● TASK PROMPT
A verbatim copy of the listing is the expected output.

#### DATA PROVIDED ####

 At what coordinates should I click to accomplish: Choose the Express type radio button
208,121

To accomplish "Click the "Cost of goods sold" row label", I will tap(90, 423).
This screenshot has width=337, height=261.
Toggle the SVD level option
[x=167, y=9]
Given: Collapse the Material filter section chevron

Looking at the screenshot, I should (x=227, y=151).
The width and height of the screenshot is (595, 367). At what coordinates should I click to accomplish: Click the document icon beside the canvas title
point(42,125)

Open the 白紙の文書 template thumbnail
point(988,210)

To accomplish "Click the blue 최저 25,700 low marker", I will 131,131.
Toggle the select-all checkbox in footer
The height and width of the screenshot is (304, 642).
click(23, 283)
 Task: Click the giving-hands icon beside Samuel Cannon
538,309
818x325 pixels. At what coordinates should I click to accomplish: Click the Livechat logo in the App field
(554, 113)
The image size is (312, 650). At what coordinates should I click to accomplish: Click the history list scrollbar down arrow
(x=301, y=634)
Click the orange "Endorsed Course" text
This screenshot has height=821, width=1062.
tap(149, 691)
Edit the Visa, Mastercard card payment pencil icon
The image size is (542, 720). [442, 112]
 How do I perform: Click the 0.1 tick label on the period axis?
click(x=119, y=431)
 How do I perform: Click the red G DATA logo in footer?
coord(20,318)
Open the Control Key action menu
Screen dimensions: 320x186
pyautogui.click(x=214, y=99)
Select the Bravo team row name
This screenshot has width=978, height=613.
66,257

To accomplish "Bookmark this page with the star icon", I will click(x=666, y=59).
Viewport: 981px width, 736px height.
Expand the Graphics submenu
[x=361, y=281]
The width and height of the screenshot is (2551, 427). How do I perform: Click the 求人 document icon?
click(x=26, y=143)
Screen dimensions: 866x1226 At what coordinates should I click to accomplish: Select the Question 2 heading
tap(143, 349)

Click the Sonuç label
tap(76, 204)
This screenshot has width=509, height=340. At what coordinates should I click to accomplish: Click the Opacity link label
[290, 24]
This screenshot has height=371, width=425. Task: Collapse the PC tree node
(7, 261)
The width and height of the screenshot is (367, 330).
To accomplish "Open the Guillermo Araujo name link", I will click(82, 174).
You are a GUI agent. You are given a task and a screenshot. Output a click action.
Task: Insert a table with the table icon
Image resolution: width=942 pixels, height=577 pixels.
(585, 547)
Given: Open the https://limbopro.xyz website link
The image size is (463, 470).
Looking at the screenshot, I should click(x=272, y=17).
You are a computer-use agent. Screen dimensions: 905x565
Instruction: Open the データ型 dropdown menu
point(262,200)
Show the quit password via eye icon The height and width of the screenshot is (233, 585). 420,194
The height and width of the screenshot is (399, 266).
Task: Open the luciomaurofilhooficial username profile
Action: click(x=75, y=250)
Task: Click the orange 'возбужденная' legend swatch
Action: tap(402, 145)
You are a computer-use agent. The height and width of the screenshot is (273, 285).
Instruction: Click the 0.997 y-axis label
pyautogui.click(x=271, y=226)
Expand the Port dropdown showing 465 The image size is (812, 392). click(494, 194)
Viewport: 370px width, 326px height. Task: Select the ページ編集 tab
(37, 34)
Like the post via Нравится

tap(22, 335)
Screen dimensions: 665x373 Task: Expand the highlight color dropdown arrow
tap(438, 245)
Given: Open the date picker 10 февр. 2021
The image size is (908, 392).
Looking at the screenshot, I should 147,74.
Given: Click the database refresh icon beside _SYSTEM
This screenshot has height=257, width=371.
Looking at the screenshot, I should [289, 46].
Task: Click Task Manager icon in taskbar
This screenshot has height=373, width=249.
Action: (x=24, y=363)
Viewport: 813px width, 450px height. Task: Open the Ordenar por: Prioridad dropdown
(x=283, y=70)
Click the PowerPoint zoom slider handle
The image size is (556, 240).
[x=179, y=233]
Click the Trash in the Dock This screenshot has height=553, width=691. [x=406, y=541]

####

● REPLY
 At what coordinates should I click to accomplish: Choose the Express type radio button
208,121

To accomplish "Click the "Cost of goods sold" row label", I will tap(90, 423).
This screenshot has width=337, height=261.
Toggle the SVD level option
[x=167, y=9]
Given: Collapse the Material filter section chevron

Looking at the screenshot, I should (x=227, y=151).
The width and height of the screenshot is (595, 367). At what coordinates should I click to accomplish: Click the document icon beside the canvas title
point(42,125)

Open the 白紙の文書 template thumbnail
point(988,210)

To accomplish "Click the blue 최저 25,700 low marker", I will 131,131.
Toggle the select-all checkbox in footer
The height and width of the screenshot is (304, 642).
click(23, 283)
 Task: Click the giving-hands icon beside Samuel Cannon
538,309
818x325 pixels. At what coordinates should I click to accomplish: Click the Livechat logo in the App field
(554, 113)
The image size is (312, 650). At what coordinates should I click to accomplish: Click the history list scrollbar down arrow
(x=301, y=634)
Click the orange "Endorsed Course" text
This screenshot has height=821, width=1062.
tap(149, 691)
Edit the Visa, Mastercard card payment pencil icon
The image size is (542, 720). [442, 112]
 How do I perform: Click the 0.1 tick label on the period axis?
click(x=119, y=431)
 How do I perform: Click the red G DATA logo in footer?
coord(20,318)
Open the Control Key action menu
Screen dimensions: 320x186
pyautogui.click(x=214, y=99)
Select the Bravo team row name
This screenshot has width=978, height=613.
66,257

To accomplish "Bookmark this page with the star icon", I will click(x=666, y=59).
Viewport: 981px width, 736px height.
Expand the Graphics submenu
[x=361, y=281]
The width and height of the screenshot is (2551, 427). How do I perform: Click the 求人 document icon?
click(x=26, y=143)
Screen dimensions: 866x1226 At what coordinates should I click to accomplish: Select the Question 2 heading
tap(143, 349)

Click the Sonuç label
tap(76, 204)
This screenshot has width=509, height=340. At what coordinates should I click to accomplish: Click the Opacity link label
[290, 24]
This screenshot has height=371, width=425. Task: Collapse the PC tree node
(7, 261)
The width and height of the screenshot is (367, 330).
To accomplish "Open the Guillermo Araujo name link", I will click(82, 174).
You are a GUI agent. You are given a task and a screenshot. Output a click action.
Task: Insert a table with the table icon
Image resolution: width=942 pixels, height=577 pixels.
(585, 547)
Given: Open the https://limbopro.xyz website link
The image size is (463, 470).
Looking at the screenshot, I should click(x=272, y=17).
You are a computer-use agent. Screen dimensions: 905x565
Instruction: Open the データ型 dropdown menu
point(262,200)
Show the quit password via eye icon The height and width of the screenshot is (233, 585). 420,194
The height and width of the screenshot is (399, 266).
Task: Open the luciomaurofilhooficial username profile
Action: click(x=75, y=250)
Task: Click the orange 'возбужденная' legend swatch
Action: tap(402, 145)
You are a computer-use agent. The height and width of the screenshot is (273, 285).
Instruction: Click the 0.997 y-axis label
pyautogui.click(x=271, y=226)
Expand the Port dropdown showing 465 The image size is (812, 392). click(494, 194)
Viewport: 370px width, 326px height. Task: Select the ページ編集 tab
(37, 34)
Like the post via Нравится

tap(22, 335)
Screen dimensions: 665x373 Task: Expand the highlight color dropdown arrow
tap(438, 245)
Given: Open the date picker 10 февр. 2021
The image size is (908, 392).
Looking at the screenshot, I should 147,74.
Given: Click the database refresh icon beside _SYSTEM
This screenshot has height=257, width=371.
Looking at the screenshot, I should [289, 46].
Task: Click Task Manager icon in taskbar
This screenshot has height=373, width=249.
Action: (x=24, y=363)
Viewport: 813px width, 450px height. Task: Open the Ordenar por: Prioridad dropdown
(x=283, y=70)
Click the PowerPoint zoom slider handle
The image size is (556, 240).
[x=179, y=233]
Click the Trash in the Dock This screenshot has height=553, width=691. [x=406, y=541]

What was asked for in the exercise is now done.